ESERCIZI DA SVOLGERE:
**A)** Indica se ciascuna delle affermazioni seguenti concorda con il testo su Alex Saab, rispondendo sì o no e citando le parole decisive del testo: (i) Saab è stato sequestrato sull'isola di Capo Verde nel giugno 2021; (ii) dopo la deportazione negli Stati Uniti Saab è stato rilasciato; (iii) gli Usa erano a conoscenza dell'incarico di Saab dal 2018.
**B)** Scrivi la parte successiva del testo su Alex Saab, riprendendo subito dopo la sua ultima frase.

------ TESTO DELLA PAGINA

Una trasgressione imperdonabile per l’imperialismo che, dopo ripetute minacce e tentativi di subornare il diplomatico, ha deciso di adottare le maniere forti, sequestrandolo sull’isola di Capo Verde, grazie alla complicità di un governo vassallo, a giugno del 2021. Da allora, nonostante i pronunciamenti della Cedeao (la Comunità economica degli Stati dell’Africa Occidentale), e le prese di posizioni di autorevoli giuristi internazionali, le violazioni ai diritti umani e diplomatici di Saab si sono moltiplicate, fino alla deportazione nottetempo negli Stati Uniti, dove resta detenuto.

Tajeldine ha anticipato parte degli argomenti che la difesa userà per smontare i tanti e contraddittori pretesti mediante i quali gli Usa intendono negare lo status diplomatico di Alex Saab, del cui incarico erano evidentemente a conoscenza dal 2018, come attestano vari documenti pubblici. Tutte le accuse, amplificate da una campagna mediatica di discredito per dipingere Saab come narcotrafficante, sono cadute. Ora agli Usa non resta che fare melina, procrastinando le udienze, evitando di produrre i documenti richiesti dalla difesa, e proseguire così un’ingiusta detenzione.

------------
------ ELENCO

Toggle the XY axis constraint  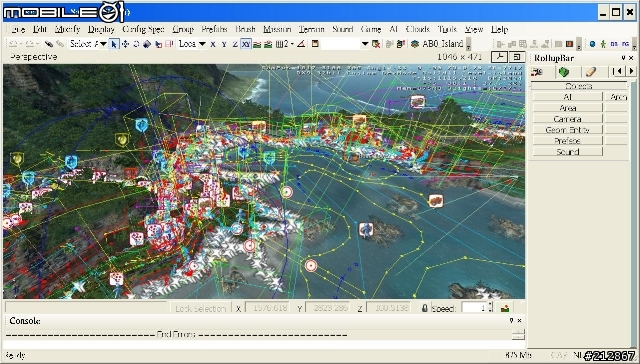coord(246,44)
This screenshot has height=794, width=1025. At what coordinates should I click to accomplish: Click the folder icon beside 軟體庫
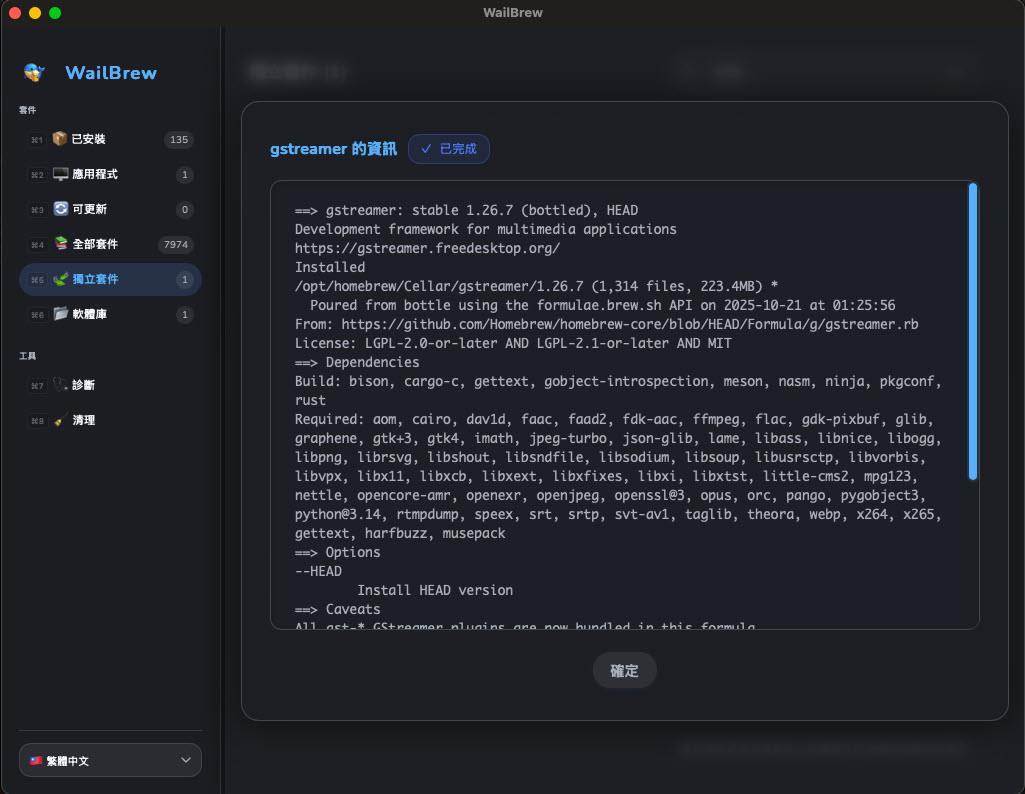(60, 314)
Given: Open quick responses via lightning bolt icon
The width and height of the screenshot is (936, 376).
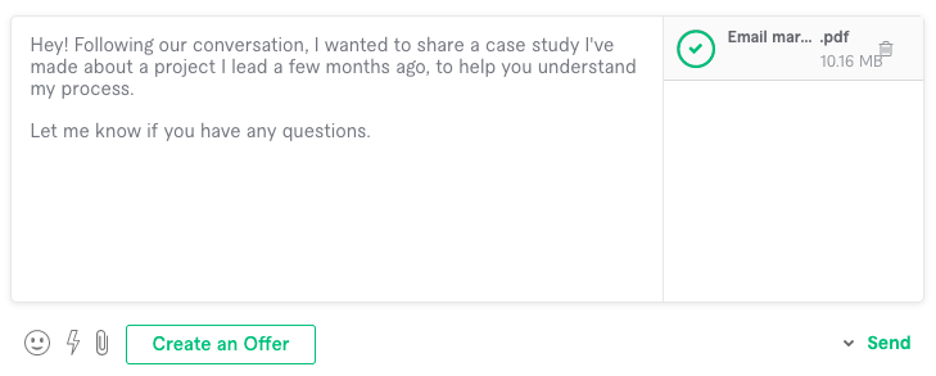Looking at the screenshot, I should [x=73, y=343].
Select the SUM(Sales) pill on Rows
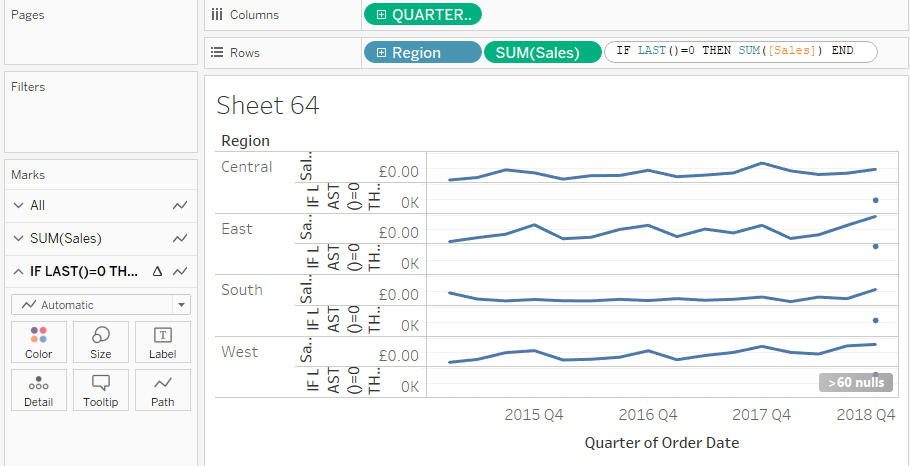Screen dimensions: 910x466 click(x=542, y=53)
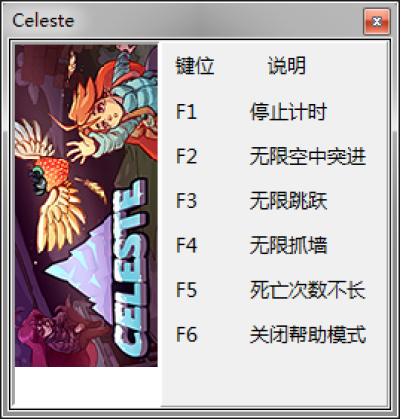Image resolution: width=400 pixels, height=419 pixels.
Task: Click the 停止计时 description
Action: click(x=288, y=112)
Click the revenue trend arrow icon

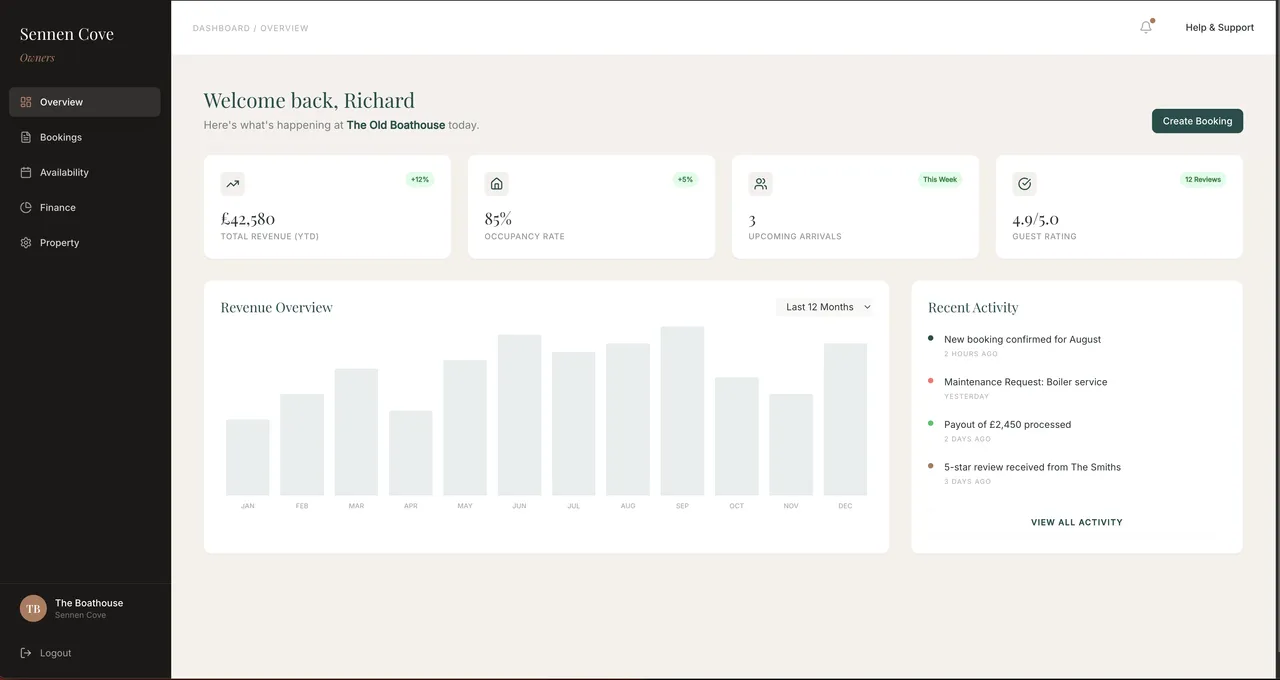click(233, 184)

------------

SOLUZIONI:
**A)**
(i) Sì: «sequestrandolo sull’isola di Capo Verde, grazie alla complicità di un governo vassallo, a giugno del 2021».
(ii) No: «fino alla deportazione nottetempo negli Stati Uniti, dove resta detenuto».
(iii) Sì: «del cui incarico erano evidentemente a conoscenza dal 2018».

**B)**
Quello di Alex Saab è un caso marcatamente politico che può trovare soluzione più nell’ambito politico che in quello giuridico, e per questo il governo bolivariano sta mettendo sul tavolo delle trattative con gli Stati Uniti, riprese di recente con la richiesta prioritaria della fine delle “sanzioni”, la liberazione del diplomatico sequestrato. Sperando che possa passare le festività natalizie insieme alla sua famiglia.